6. The pixel circuit according to claim 5, wherein during a compensation and data input period, the eleventh transistor is controlled by the light-emitting control signal to be turned off, the seventeenth transistor is controlled by the pre-stage scanning signal to be turned off, the thirteenth transistor is controlled by the scanning signal to be turned off, the fifteenth transistor and the sixteenth transistor are controlled by the scanning signal to be turned on, and the sixteenth transistor is in a turned-on state.

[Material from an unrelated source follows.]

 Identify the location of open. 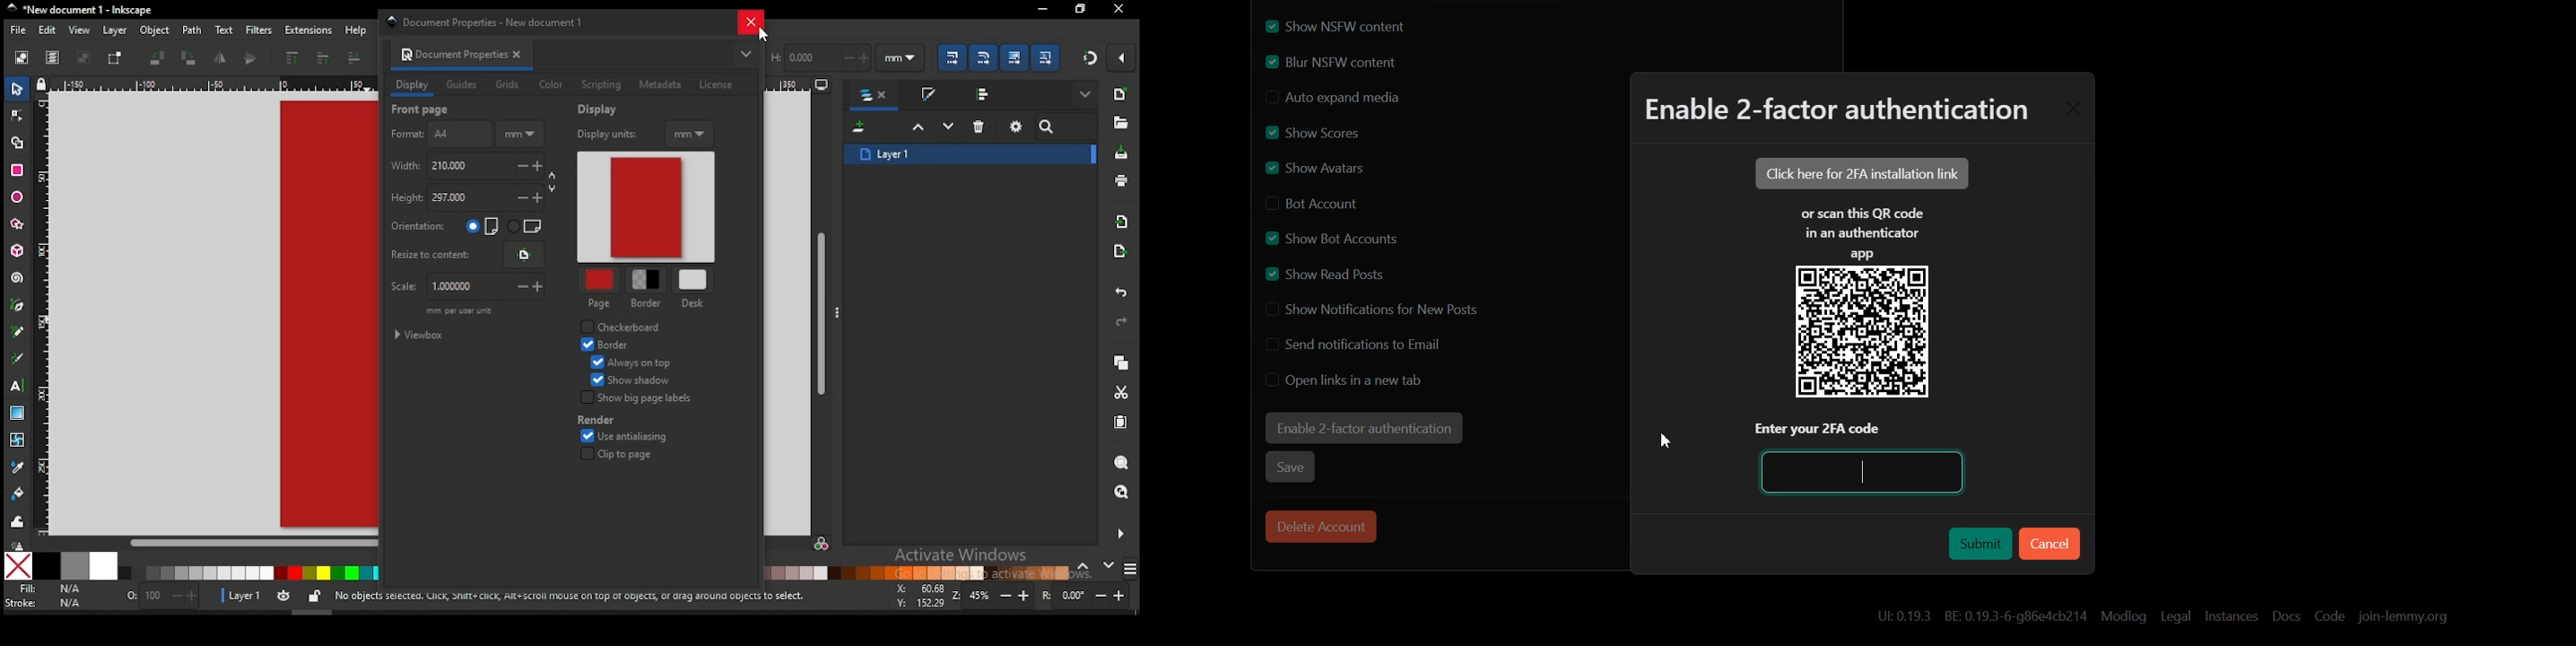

7. The pixel circuit according to claim 5, wherein during the light-emitting period, the first transistor, the fifth transistor, the fifteenth transistor, and the sixteenth transistor are controlled by the scanning signal to be turned off, the tenth transistor is controlled by the scanning signal to be turned on, the ninth transistor and the tenth transistor are controlled by the first light-emitting control signal to be turned off, the third transistor and the eleventh transistor are controlled by the first light-emitting control signal to be turned on, the sixth transistor is controlled by the second light-emitting control signal to be turned off, the seventh transistor and the seventeenth transistor are controlled by the pre-stage scanning signal to be turned off, and the twelfth transistor is controlled by the sweep control signal to change from a turned-off state to a turned-on state to perform the charge sharing, so that the eighth transistor, the fourth transistor, and the second transistor change from the turned-on state to the turned-off state.

8. The pixel circuit according to claim 5, wherein the second data voltage>the first data voltage>the first reference voltage=the power voltage>the fourth reference voltage>the third reference voltage>the reference ground voltage>the second reference voltage.

9. The pixel circuit according to claim 1, wherein the driving current generator is configured to adjust a magnitude of the driving current provided to the light-emitting device, and the pulse width signal generator is configured to adjust time of providing the driving current to the light-emitting device.

10. A display panel, comprising: a plurality of pixel circuits according to claim 1, wherein the pixel circuits are arranged into a display array.